Harry Potter and the Deathly Hallows: Part 1 sees Harry (Daniel Radcliffe), Ron (Rupert Grint) and Hermoine (Emma Watson) embark on their penultimate adventure. For the first time in the series they are removed from the familiar backdrop of Hogwarts School and are driven into hiding to escape the clutches of evil Lord Voldemort (Ralph Fiennes). It turns out there is only one way to destroy the slit nosed bean headed master of darkness, and so the three teleport on a desperate mission to seek out and destroy the Horcruxes (some odd paraphernalia that has bits of Voldemort's soul) in order to end his existence.
The trio encounter friends, foes and settings, old and new throughout this journey. Their desperate plight at times tests the fortifications of their friendship to the very limit of its resolve. Yet could it all be for nothing? Voldemort, though still consumed with the desire to rid the world of Harry Potter, has turned his attention to something else, an object that if obtained could ensure that his reign of villainy and terror may never be stopped.
At the beginning of the Harry Potter series the quality of acting from the core child stars (especially Emma Watson) was initially, nothing short of horrific. However, there is no denying that as the young cast have matured, their on-screen presence has undergone positive developments. In Deathly Hallows Part 1 their performances are no longer overshadowed by the older, more established members of the cast, in turn giving the movie a balance that was lacking in earlier adaptations.

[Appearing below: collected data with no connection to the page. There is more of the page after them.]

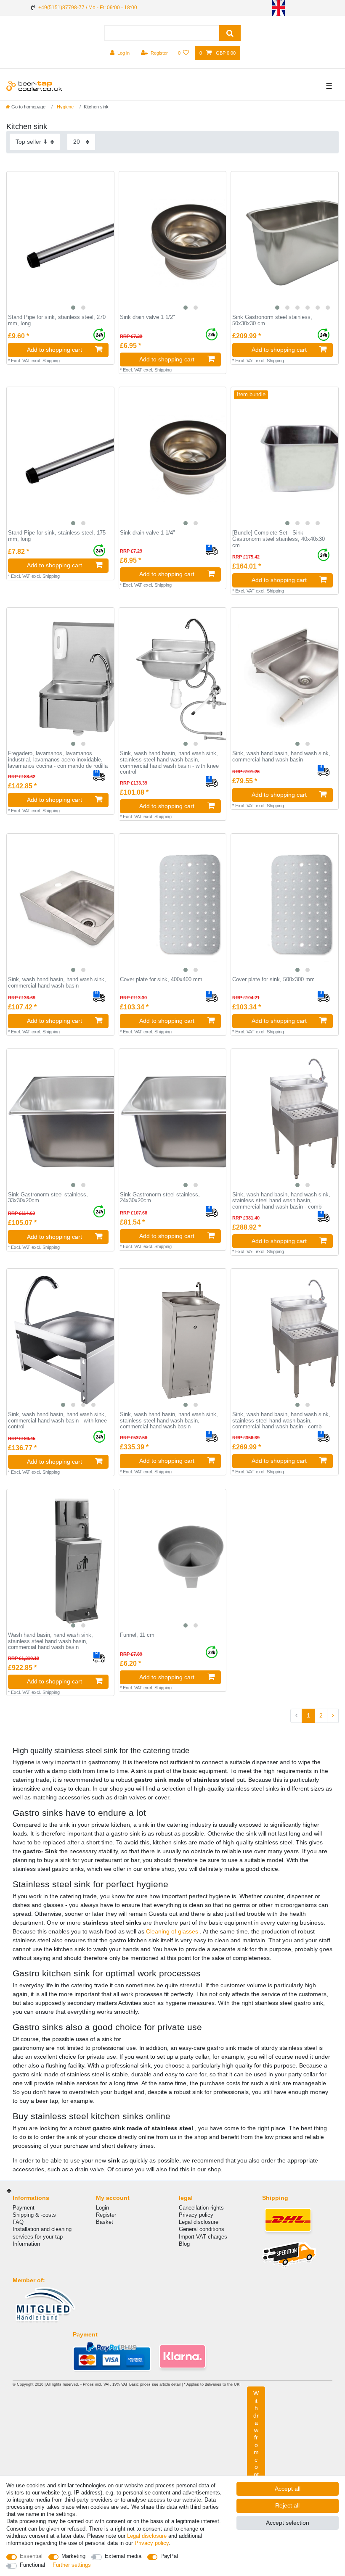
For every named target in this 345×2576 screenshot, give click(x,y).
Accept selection (287, 2522)
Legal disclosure (198, 2222)
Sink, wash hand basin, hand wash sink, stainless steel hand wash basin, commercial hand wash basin (169, 1421)
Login (102, 2208)
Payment (23, 2208)
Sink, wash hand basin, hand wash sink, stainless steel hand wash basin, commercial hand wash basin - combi (281, 1201)
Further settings (72, 2565)
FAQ (18, 2222)
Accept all (287, 2488)
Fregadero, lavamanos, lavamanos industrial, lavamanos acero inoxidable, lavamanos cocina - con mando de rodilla (58, 760)
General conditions (201, 2229)
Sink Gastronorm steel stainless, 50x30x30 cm (272, 320)
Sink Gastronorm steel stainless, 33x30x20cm (48, 1198)
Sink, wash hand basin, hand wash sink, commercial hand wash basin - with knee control (57, 1421)
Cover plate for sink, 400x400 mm (161, 979)
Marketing (73, 2556)
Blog (184, 2244)
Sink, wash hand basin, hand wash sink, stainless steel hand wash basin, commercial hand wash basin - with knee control (169, 763)
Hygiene (65, 106)
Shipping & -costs (34, 2215)
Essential (31, 2556)
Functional (32, 2565)
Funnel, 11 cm (137, 1635)
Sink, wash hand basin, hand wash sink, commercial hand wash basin (281, 757)
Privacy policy (196, 2215)
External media (123, 2556)
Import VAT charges (203, 2237)
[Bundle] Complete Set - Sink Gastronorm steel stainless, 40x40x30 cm (278, 539)
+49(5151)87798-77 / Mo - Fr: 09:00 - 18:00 (87, 8)
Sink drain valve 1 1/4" (147, 533)
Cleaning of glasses (173, 1931)
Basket (104, 2222)
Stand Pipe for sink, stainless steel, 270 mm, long (57, 320)
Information (26, 2244)
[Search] (230, 33)
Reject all (287, 2505)
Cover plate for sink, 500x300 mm (273, 979)
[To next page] (333, 1716)
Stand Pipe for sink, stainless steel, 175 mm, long (57, 536)
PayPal (169, 2556)
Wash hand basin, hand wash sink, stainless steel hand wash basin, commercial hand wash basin (50, 1641)
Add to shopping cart (54, 349)
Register (106, 2215)
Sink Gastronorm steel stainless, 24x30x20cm (160, 1198)
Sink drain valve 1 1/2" (147, 317)
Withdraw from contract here (256, 2452)
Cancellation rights (201, 2208)
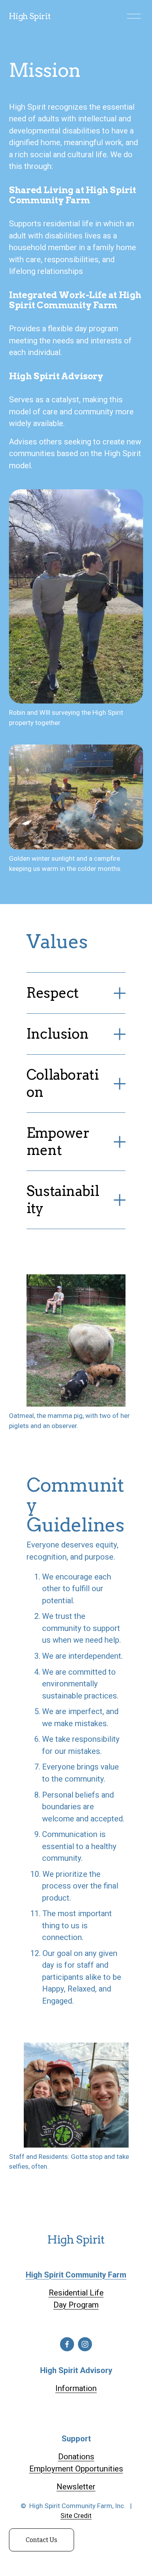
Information (76, 2388)
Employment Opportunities (76, 2468)
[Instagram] (85, 2344)
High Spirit (30, 16)
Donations (76, 2456)
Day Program (76, 2305)
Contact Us (41, 2540)
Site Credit (76, 2515)
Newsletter (76, 2486)
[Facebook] (67, 2344)
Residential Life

I’m beginning to feel a bit sorry for Rupert Grint who plays Ron Weasley, as he must have felt that an added perk to the job would have been at least a cheeky snog with the beautiful Emma Watson. No matter how strong the on-screen emotional and sexual (ok maybe not sexual) tension builds up between the two, nothing ever materialises, except a rather raunchy manifestation of Harry and Hermione kissing which Ron is forced to watch. Poor sod.
An issue I have with Deathly Hallows Part 1 is the volume of new characters that have either never featured or only appeared in one previous film in the series. It’s obvious the need to profile more ‘Deatheaters’ and ‘Order of Phoenix’ members to amplify the scale of the impending battle of light versus dark. However, certain characters seem to have been thrown in, simply to tie the movies narrative together, so to anyone who is unfamiliar with the books or is experiencing the Harry Potter universe for the first time may find this a touch overbearing. As someone who has followed the series through both the books and the movies, even I found myself thinking “Who the hell is that?”
If you went to see this film as a Potter virgin or if you’re only vaguely familiar with the source material, you will sit for approximately two hours thinking what the f**k? However, if you can get past this it’s still an enjoyable movie that whisks you away into the magical world of Harry and the gang. Pleased with the quantity of the original story it’s a better adaptation than the previous attempts. 3 stars out of 5.